» **INFORMATION SHOWN**
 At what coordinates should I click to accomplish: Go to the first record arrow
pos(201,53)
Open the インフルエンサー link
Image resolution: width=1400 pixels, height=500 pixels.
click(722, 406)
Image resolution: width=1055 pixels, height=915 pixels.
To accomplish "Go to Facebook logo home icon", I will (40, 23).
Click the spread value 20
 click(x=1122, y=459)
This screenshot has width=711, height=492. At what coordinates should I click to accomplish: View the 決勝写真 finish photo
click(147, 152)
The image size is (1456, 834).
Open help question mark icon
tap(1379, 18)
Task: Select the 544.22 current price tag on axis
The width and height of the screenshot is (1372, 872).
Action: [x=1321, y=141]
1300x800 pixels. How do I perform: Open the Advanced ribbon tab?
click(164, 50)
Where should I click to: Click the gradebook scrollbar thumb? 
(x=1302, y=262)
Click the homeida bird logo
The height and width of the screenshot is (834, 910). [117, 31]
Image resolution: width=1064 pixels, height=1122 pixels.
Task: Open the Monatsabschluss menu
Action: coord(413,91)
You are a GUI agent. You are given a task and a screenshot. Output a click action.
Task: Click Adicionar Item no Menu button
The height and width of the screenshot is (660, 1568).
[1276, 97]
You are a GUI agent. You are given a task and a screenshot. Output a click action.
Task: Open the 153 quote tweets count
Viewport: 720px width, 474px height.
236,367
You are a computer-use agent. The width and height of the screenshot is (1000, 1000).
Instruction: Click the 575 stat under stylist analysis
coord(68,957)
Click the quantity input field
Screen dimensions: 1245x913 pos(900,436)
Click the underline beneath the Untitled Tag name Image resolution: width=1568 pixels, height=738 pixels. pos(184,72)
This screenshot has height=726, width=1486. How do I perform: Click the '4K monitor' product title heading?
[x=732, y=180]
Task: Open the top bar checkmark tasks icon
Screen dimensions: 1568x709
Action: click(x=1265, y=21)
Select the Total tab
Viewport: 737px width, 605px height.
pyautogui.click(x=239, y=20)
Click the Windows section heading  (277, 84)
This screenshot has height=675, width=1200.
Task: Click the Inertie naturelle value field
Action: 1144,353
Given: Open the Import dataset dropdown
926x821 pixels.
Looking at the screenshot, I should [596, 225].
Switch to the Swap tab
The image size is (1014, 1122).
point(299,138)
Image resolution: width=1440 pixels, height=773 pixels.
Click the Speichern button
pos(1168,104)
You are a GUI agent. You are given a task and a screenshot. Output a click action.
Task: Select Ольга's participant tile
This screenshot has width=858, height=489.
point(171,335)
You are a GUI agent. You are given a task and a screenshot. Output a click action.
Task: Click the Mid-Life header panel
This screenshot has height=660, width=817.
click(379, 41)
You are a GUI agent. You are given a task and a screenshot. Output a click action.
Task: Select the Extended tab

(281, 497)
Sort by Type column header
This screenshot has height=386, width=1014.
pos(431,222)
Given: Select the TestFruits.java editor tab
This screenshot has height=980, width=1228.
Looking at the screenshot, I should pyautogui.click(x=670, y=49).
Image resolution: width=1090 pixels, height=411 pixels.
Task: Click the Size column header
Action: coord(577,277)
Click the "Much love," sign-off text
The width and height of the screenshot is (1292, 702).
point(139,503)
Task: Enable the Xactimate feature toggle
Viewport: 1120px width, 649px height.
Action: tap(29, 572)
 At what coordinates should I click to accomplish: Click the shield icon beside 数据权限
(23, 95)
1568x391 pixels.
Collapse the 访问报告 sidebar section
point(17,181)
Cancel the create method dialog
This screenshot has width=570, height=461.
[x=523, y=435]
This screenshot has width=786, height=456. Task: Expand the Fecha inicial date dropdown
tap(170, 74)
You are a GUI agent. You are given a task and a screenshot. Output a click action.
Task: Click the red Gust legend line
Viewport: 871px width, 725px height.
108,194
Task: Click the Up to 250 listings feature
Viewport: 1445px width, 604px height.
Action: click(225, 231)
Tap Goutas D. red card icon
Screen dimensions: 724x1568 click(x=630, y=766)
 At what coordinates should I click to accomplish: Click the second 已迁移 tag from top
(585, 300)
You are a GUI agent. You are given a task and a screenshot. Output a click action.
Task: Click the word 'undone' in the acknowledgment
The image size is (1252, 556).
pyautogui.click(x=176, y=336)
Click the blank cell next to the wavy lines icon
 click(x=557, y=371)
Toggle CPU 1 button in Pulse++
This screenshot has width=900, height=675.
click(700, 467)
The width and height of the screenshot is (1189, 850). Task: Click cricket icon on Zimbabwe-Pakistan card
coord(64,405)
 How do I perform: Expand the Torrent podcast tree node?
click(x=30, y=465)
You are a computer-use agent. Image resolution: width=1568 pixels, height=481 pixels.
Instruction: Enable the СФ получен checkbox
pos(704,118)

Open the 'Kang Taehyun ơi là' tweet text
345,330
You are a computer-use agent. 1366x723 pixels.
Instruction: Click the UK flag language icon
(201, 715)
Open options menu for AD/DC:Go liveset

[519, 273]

» **WHAT TO PRODUCE**
Scan the records above. Return every line with "computer" in it.

» **ANSWER SPACE**
You are a computer-use agent. The width and height of the screenshot is (1000, 1000).
You are a computer-use agent. Image resolution: width=1568 pixels, height=481 pixels.
You are a computer-use agent. 1366x723 pixels.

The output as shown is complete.